Davis: A 'Hero' for Roger Wicker

WJTV reported last year that, like Hyde-Smith, U.S. Sen. Roger Wicker opposes legislation to remove white supremacist monuments from the U.S. Capitol and supports leaving decisions about who to honor in Statuary Hall upwards to states.

"It would be a fault for Congress to remove statues placed in the U.South. Capitol by Mississippi or whatsoever land," WJTV reported Wicker saying in June 2020. "In my view, such an overreach would exist counterproductive to the healthy conversations on race happening across the land. Under federal law, state governments are solely responsible for selecting and replacing the statues that correspond their states."

Senator Roger Wicker
U.S. Sen. Roger Wicker has said information technology would exist an "overreach" for Congress to remove Confederate monuments from the U.Due south. Capitol. Photo courtesy U.Due south. Helsinki Committee

In Jackson in Dec 2017, Wicker offered remarks at the opening ceremony of Two Museums, including the Mississippi Ceremonious Rights Museum. During his speech, Wicker included Jefferson Davis among a list of "heroes," saying it was because he, equally a U.Southward. senator in the years earlier becoming president of the Confederacy, had helped direct a renovation and enlargement of the U.S. Capitol.

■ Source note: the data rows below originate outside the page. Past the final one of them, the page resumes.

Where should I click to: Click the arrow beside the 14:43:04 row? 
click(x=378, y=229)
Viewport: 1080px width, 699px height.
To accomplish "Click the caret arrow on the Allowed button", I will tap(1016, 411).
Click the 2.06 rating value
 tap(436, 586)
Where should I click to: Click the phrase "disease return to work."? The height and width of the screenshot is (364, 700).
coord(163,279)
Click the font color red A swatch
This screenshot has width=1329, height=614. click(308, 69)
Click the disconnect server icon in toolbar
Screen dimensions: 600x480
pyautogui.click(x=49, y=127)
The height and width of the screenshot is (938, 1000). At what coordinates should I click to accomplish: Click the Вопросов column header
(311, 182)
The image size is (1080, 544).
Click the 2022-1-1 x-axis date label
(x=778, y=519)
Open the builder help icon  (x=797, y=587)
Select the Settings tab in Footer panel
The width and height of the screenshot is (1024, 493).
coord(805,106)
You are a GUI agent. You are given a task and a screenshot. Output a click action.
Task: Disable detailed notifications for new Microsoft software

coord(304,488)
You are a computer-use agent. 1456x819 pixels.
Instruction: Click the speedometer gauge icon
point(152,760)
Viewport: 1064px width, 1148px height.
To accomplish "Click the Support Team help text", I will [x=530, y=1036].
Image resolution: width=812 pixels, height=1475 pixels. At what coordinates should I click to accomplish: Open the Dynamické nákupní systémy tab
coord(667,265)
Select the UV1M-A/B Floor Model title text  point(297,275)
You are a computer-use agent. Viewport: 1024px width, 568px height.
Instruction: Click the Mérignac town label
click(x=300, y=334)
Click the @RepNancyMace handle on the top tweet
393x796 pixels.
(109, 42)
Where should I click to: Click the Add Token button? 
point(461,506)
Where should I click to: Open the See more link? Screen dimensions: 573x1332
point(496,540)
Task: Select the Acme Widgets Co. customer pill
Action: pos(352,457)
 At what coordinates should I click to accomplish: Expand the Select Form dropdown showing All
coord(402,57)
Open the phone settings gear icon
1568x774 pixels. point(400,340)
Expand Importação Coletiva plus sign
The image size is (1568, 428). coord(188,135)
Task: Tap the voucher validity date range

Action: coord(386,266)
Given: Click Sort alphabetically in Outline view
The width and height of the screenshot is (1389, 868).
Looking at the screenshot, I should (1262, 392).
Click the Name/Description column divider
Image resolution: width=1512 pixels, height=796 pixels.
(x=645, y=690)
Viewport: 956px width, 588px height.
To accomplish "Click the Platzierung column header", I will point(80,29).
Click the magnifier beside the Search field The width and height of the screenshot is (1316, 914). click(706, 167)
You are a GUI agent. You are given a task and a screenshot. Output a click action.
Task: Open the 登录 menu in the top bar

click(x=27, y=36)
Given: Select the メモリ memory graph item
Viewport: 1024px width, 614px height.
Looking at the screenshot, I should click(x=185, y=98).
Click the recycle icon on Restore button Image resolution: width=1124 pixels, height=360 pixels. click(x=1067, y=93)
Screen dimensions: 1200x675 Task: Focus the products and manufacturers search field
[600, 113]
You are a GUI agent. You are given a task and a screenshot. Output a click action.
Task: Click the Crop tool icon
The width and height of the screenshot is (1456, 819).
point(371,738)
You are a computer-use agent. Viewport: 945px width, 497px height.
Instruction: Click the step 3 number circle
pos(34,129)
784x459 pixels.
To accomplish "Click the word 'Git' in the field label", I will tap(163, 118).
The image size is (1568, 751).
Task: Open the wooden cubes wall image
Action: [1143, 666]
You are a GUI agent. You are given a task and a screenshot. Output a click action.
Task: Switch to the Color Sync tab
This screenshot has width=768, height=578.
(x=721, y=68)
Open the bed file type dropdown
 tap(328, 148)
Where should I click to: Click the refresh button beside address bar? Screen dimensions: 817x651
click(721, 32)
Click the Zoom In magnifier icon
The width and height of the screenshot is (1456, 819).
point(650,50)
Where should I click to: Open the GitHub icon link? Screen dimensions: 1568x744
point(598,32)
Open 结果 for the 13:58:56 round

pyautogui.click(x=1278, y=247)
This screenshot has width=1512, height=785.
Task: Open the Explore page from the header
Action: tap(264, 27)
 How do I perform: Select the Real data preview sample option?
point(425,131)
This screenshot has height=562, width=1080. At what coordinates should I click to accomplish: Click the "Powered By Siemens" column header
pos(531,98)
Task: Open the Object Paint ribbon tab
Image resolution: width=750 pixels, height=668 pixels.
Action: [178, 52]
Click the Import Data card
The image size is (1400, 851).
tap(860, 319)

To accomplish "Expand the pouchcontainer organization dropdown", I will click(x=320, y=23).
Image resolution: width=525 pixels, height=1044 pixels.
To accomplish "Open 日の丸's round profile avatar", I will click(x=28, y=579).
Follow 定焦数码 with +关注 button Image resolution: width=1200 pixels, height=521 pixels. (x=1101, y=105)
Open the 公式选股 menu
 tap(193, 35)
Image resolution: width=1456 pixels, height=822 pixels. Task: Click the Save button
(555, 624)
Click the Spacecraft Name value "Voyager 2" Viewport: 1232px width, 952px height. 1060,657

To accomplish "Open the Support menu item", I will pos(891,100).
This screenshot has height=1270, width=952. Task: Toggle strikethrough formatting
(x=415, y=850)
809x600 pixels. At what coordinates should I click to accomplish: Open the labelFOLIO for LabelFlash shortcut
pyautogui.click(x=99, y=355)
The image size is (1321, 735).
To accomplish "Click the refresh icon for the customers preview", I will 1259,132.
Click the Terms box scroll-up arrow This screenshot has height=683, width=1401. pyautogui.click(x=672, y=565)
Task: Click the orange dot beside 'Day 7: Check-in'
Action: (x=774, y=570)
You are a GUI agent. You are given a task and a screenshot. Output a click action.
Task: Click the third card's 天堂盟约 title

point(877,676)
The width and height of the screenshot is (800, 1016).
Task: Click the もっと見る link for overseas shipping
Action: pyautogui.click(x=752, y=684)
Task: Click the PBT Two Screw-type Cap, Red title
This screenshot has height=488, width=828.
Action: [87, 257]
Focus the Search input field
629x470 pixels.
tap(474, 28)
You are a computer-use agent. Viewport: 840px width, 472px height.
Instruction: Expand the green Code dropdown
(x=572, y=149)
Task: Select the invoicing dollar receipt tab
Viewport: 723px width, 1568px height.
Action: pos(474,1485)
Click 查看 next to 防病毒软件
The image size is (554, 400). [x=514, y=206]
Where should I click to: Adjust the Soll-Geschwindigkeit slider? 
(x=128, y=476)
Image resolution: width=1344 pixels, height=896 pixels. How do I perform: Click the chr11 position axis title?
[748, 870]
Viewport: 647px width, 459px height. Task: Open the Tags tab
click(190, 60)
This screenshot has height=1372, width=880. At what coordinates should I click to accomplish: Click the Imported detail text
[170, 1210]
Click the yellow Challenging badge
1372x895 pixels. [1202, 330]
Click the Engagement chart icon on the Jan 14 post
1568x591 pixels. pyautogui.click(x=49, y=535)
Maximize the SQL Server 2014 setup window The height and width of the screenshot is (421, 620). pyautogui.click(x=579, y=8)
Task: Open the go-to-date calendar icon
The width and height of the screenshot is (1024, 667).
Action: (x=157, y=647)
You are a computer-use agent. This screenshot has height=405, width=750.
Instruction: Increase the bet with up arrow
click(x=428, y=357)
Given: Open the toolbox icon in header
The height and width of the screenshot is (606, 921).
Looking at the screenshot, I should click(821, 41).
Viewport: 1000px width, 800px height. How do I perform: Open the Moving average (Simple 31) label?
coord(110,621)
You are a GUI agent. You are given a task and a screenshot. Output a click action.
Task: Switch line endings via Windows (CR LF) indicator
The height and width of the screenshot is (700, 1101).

Davis later, of course, presided over the southern coup against the United States to demand the continuation and expansion of slavery. Later on the Confederates lost the war, the United States indicted Davis for treason just never brought him to trial. Mississippi's segregationist leaders gave the statues of Davis and George to the U.Southward. Capitol in 1931.

Donna Ladd contributed to this story.